Daran mag etwas sein. Allerdings wissen KennerInnen der SPD-internen Intrigen, daß es schon immer ein hartgesottenes Gemüt brauchte, um sich, selbst als Einheimischer, bei den Frankfurter Sozialdemokraten durchzusetzen. Eine Aufgabe, die der gegen den Widerstand der Basis an den Main importierte Schwabe Hauff von Anfang an unterschätzte. Dürr, in Spötterkreisen als „Schweinchen Schlau“ charakterisiert, sagte außerdem, Partei und Fraktion hätten „wie ein Mann“ hinter Hauff gestanden. Dies wurde gestern im Römer hinter vorgehaltener Hand präzisiert: „Eben, aber mit erhobenem Messer!“ Nun ist Hauff nicht gerade Cäsar, und Dürr fehlt das dramatische Talent zum Brutus.

Der Fraktionsvorsitzende ist nicht der einzige, der sich im nachhinein den Vorwurf des Königsmordes gefallen lassen muß. In der Wohnung des SPD-Mannes Fred Gebhardt sollen sich außer Dürr noch der Stadtverordnete Christian Raabe mit der SPD-Vorsitzenden Anita Breithaupt getroffen haben, die dann an Hauff vorbei als Nachfolgerin der ausscheidenden Sozialdezernentin Christine Hohmann-Dennhardt in der Öffentlichkeit präsentiert wurde. Die Nachfolgediskussion um Hohmann-Dennhardt, die im April als neue Justizministerin nach Wiesbaden geht, ist der Stein des Anstoßes gewesen. Dürr, der erklärte, er akzeptiere Hauffs Beweggründe, könne sie aber „im einzelnen nicht nachvollziehen“, hätte damit selbst wieder einmal das Personalkarussell zugunsten der sogenannten „70er Gruppe“ mit angeworfen. Diese setzt sich vor allem aus ehemaligen Jusos und Juso-Vorsitzenden zusammen, deren verbalradikaler Anspruch sich im Laufe der letzten 20 Jahre immer mehr im Gerangel um Posten erschöpfte, und ist der eigentliche Grund für die anhaltenden Streitigkeiten.

Bereits vor den Kommunalwahlen im März 1989 meldeten die Frankfurter schon einmal Anspruch auf das Sozialdezernat an. Sie wollten dort den AWO-Vorsitzenden Erhard Polzer sehen, der dann über seine Immobiliengeschäfte mit Asylantenheimen stolperte.
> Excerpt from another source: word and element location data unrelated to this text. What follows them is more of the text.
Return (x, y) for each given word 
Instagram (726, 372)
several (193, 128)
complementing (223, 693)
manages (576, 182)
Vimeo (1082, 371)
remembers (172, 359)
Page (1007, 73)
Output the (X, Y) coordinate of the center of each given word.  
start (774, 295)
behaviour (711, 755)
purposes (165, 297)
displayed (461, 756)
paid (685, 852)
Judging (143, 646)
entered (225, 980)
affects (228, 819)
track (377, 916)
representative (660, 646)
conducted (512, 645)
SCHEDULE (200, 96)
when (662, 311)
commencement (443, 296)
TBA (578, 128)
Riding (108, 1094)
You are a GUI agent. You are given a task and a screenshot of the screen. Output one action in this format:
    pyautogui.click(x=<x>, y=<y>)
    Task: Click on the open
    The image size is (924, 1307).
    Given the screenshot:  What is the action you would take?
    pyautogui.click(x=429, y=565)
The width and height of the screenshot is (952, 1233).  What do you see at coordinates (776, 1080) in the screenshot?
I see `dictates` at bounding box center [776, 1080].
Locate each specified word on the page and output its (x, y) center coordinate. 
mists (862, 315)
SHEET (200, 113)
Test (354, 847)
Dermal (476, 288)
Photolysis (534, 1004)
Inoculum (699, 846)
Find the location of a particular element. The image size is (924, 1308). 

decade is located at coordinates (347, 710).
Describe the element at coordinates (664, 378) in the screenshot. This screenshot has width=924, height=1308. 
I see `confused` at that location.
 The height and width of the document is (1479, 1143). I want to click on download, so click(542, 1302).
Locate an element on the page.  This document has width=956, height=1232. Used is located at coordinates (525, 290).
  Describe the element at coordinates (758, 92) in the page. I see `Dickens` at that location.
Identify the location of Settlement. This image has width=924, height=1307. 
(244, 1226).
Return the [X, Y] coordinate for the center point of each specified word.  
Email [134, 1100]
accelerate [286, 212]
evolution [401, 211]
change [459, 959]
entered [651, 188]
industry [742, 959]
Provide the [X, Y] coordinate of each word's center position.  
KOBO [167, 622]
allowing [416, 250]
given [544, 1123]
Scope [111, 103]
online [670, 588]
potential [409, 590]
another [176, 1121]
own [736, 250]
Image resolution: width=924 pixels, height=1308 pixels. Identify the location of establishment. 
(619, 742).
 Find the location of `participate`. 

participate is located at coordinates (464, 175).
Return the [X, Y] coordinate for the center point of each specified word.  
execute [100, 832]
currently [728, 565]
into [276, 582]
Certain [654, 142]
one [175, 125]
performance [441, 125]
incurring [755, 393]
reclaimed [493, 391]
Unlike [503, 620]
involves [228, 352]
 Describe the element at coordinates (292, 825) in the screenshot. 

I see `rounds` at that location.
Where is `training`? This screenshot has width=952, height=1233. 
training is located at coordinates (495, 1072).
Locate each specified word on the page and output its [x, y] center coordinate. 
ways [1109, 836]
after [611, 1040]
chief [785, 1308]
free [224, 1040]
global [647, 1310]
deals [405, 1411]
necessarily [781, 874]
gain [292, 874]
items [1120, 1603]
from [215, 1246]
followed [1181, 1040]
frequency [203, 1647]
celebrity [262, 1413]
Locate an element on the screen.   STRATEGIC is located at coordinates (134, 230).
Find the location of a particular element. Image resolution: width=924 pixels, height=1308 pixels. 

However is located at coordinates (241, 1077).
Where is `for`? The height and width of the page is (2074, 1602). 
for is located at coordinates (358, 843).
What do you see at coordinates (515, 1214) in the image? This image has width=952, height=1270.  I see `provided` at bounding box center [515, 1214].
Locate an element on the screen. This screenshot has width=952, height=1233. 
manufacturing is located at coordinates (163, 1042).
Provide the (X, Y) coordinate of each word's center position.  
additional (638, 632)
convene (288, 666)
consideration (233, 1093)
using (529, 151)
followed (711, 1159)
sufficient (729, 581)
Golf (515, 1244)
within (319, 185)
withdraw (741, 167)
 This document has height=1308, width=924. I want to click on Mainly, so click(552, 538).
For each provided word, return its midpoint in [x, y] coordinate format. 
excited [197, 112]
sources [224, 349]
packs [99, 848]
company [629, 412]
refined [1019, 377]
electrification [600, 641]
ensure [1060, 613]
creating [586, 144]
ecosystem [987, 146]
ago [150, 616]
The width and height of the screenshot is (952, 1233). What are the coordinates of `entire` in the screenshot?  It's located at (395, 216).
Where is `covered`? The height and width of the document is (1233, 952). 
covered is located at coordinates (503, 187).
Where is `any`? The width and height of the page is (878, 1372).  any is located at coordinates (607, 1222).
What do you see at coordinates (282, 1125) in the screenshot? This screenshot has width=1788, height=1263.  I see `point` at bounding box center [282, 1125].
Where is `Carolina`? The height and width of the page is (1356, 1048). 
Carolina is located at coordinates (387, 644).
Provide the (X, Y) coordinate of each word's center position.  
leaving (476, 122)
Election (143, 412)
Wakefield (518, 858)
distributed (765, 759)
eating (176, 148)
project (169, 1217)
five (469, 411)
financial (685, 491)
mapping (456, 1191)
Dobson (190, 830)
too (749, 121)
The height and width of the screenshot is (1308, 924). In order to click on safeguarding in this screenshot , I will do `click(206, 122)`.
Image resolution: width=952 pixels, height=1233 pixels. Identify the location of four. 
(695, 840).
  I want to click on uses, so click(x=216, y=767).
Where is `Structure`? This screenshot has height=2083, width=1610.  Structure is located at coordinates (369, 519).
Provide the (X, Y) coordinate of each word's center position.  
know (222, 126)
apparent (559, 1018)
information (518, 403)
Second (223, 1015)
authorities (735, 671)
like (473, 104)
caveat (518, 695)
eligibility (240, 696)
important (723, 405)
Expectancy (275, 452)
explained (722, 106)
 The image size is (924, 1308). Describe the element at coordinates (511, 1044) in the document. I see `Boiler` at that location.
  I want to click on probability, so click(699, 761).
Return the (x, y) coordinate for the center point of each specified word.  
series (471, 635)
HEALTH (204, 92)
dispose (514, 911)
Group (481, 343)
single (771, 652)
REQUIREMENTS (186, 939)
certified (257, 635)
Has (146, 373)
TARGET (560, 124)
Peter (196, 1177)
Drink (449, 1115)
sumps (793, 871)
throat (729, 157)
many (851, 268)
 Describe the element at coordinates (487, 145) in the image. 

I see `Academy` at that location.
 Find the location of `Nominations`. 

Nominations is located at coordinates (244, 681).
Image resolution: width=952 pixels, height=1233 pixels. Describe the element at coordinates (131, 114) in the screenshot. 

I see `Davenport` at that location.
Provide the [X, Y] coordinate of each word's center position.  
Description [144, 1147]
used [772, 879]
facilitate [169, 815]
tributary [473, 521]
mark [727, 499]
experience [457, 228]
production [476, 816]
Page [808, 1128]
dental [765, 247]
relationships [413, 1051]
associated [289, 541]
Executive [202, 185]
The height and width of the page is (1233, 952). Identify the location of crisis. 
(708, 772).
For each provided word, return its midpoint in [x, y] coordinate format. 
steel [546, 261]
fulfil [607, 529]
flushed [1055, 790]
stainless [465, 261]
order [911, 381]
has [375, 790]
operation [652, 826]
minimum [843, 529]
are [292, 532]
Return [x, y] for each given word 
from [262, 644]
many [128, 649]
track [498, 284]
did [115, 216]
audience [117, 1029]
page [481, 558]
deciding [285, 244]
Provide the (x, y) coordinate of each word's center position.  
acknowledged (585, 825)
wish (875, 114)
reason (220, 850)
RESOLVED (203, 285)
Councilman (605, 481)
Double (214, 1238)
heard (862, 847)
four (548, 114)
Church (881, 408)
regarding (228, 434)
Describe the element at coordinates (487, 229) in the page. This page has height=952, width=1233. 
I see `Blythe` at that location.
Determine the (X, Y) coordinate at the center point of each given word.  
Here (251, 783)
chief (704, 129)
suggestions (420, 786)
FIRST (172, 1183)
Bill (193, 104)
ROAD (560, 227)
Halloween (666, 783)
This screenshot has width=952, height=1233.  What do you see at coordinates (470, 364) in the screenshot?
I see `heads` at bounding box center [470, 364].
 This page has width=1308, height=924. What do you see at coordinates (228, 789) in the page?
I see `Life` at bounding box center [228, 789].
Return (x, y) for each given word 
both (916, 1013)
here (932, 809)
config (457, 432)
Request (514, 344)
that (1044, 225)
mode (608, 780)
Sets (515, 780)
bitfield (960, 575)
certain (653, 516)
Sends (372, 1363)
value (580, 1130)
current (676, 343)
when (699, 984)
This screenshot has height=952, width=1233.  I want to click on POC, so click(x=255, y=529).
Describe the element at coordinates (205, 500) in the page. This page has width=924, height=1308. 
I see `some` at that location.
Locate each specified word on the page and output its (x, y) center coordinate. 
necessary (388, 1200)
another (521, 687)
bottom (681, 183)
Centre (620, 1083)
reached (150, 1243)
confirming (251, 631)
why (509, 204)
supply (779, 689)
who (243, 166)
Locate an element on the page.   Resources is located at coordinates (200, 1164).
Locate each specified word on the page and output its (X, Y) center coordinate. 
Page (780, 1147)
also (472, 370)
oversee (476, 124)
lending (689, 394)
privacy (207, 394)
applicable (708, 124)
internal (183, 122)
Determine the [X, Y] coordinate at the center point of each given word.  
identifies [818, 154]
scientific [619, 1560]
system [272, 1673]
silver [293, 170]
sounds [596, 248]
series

In diesen Kontext gehört auch, daß der ehemalige Sänger und derzeitige Millionär Dieter Dehm, der Gruppen wie BAP und die Rodgau Monotones managte, weiter an seiner politischen Karriere bastelt. Er hatte zusammen mit dem ebenfalls wegen Grundstücksgeschäften ins Gerede gekommenen ehemaligen Landtagsabgeordneten Nitzling in einem aufwendigen Wahlkampf vergeblich versucht, in den Bundestag einzuziehen. Laut Gerüchten nutzt Dehm jetzt seine Ressourcen, um Anita Breithaupt als Parteivorsitzende zu ersetzen. In die Frankfurter Atmosphäre paßt auch, daß Hauff mit seiner Wohnungsbaupolitik immer wieder scheiterte. Überall da, wo er bauen lassen wollte, stieß er auf den erbitterten Widerstand der Ortsbeiräte aus der eigenen Partei. Zum Eklat kam es dann, als er einen vom CDU- Magistrat aufwendig erneuerten Schlachthof abreißen und im Stadtteil Nieder-Eschbach neu bauen lassen wollte. Die Fraktion ließ ihn im Stich und stimmte zweimal gegen ihn. Damals hatten sich Hauff und Dürr mit gegenseitigen Rücktrittsdrohungen gegenübergestanden. Dürr bestreitet das heute. Streit hatte es außerdem um die Ernennung der Kulturdezernentin Linda Reisch gegeben, auf deren Posten der auch zur „70er Gruppe“ gerechnete Rechtsanwalt Klaus Sturmfels spekuliert hatte. Mit seiner Wunschkandidatin Reisch überwarf sich der OB, als sie lauthals verkündete, sie reise „lieber nach Mailand als in die DDR“. Auch um die Besetzung des Wirtschaftsdezernats und die des Personaldezernats, das Dürr für sich selbst beanspruchte, hatte es Gerangel gegeben. Statt seiner holte Hauff den ehemaligen FDP-Mann Andreas von Schoeler ins Amt, der jetzt unter anderem als Hauff-Nachfolger gehandelt wird. Als „Frankfurter Lösung“ ist außerdem der ehemalige Sozialminister Armin Clauss im Gespräch.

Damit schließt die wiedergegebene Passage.